Extract every line between the one with "Task: Click the bell icon beside Report" and the end of the entries, both included, word for word and free of pictures.

##### DATA PROVIDED

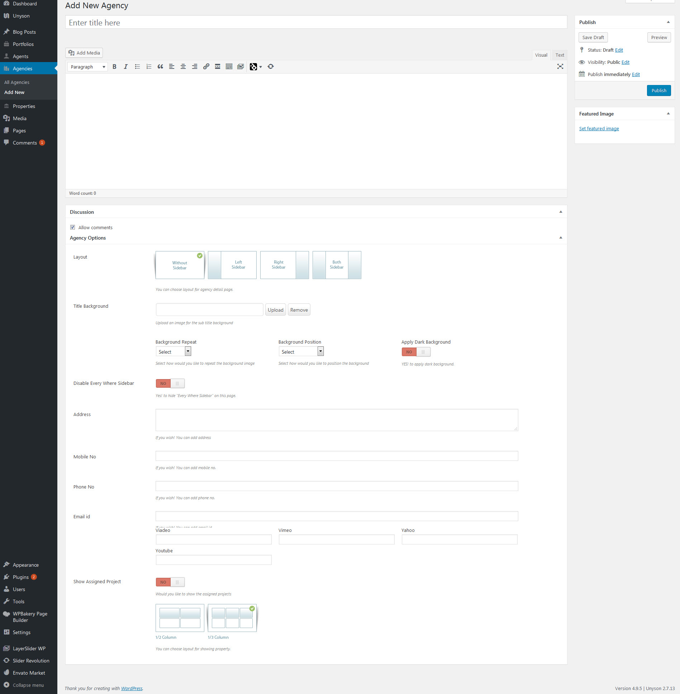The image size is (680, 694).
Task: Collapse the Agency Options panel
Action: 561,238
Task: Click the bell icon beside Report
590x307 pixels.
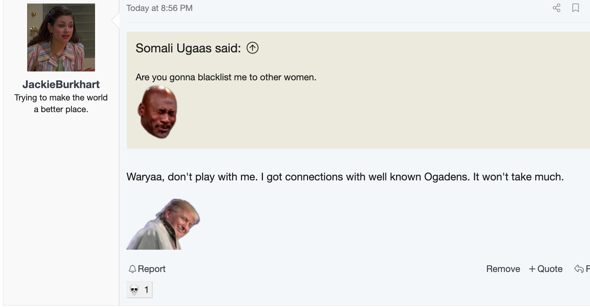Action: coord(132,269)
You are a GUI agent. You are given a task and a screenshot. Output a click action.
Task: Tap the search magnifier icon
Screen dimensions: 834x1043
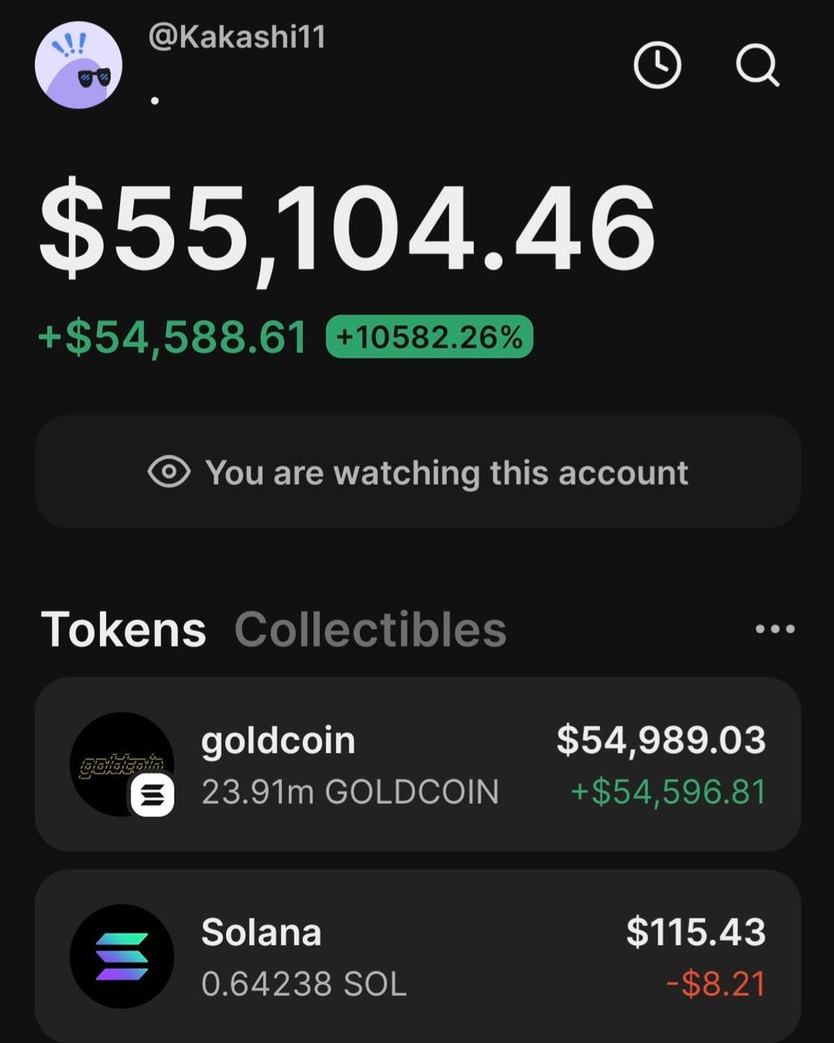tap(757, 64)
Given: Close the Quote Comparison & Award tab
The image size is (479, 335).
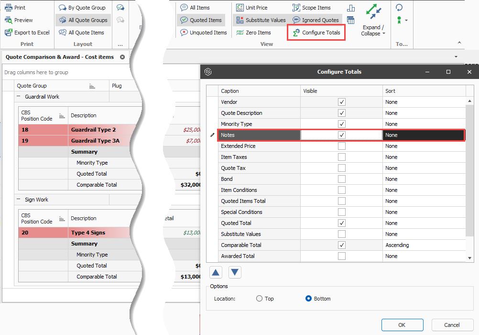Looking at the screenshot, I should pyautogui.click(x=122, y=57).
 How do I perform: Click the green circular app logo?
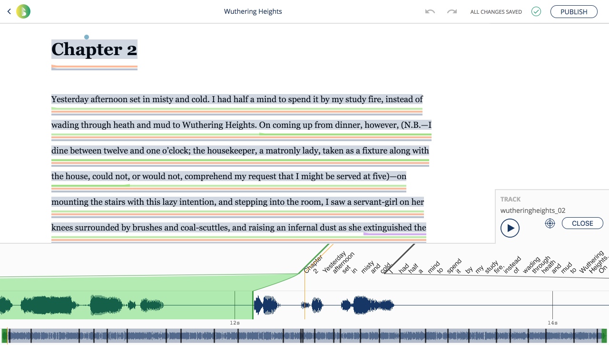23,11

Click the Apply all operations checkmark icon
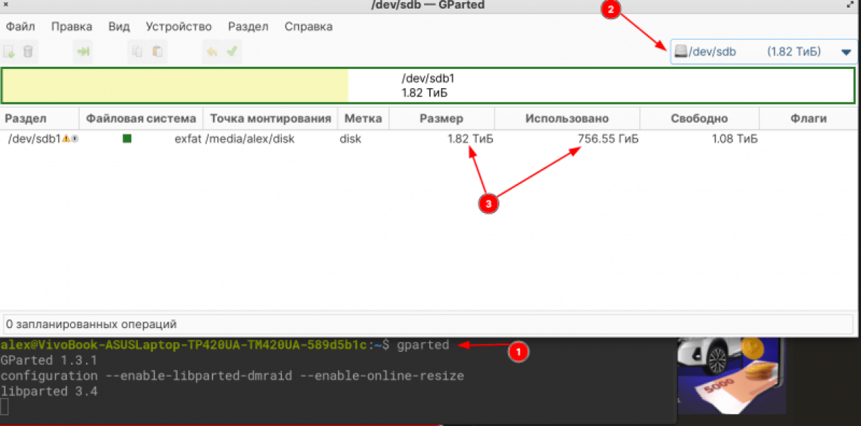pyautogui.click(x=231, y=51)
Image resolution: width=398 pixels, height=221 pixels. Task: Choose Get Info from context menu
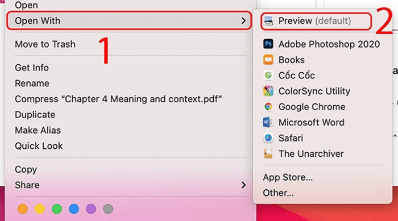(x=32, y=68)
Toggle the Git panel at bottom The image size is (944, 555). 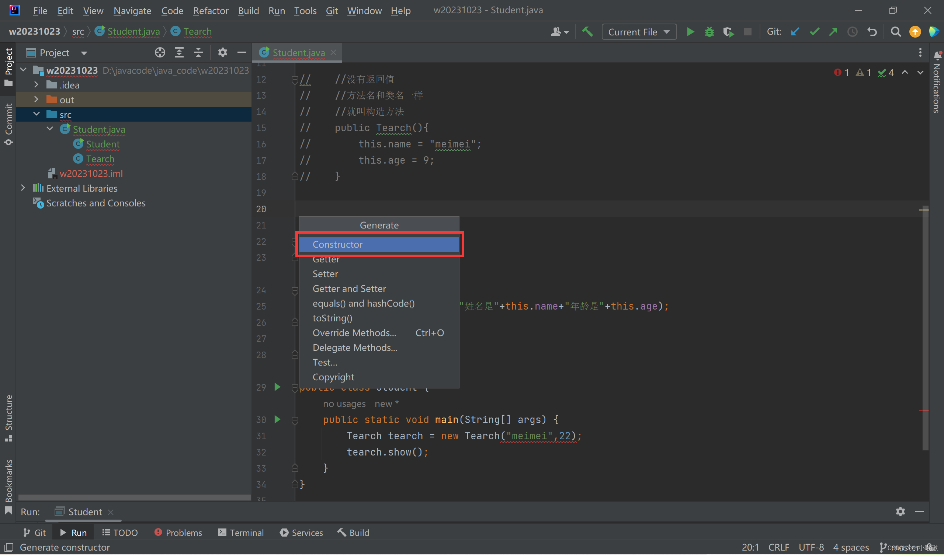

##########

# WRITTEN RESPONSE
Task: Click the bell icon beside Report
590x307 pixels.
Action: coord(132,269)
You are a GUI agent. You are given a task and a screenshot. Output a click action.
Task: Tap the search magnifier icon
Screen dimensions: 834x1043
tap(757, 64)
Given: Close the Quote Comparison & Award tab
The image size is (479, 335).
Looking at the screenshot, I should pyautogui.click(x=122, y=57).
 How do I perform: Click the green circular app logo?
23,11

Click the Apply all operations checkmark icon
pyautogui.click(x=231, y=51)
Image resolution: width=398 pixels, height=221 pixels. Task: Choose Get Info from context menu
(x=32, y=68)
Toggle the Git panel at bottom The image size is (944, 555). 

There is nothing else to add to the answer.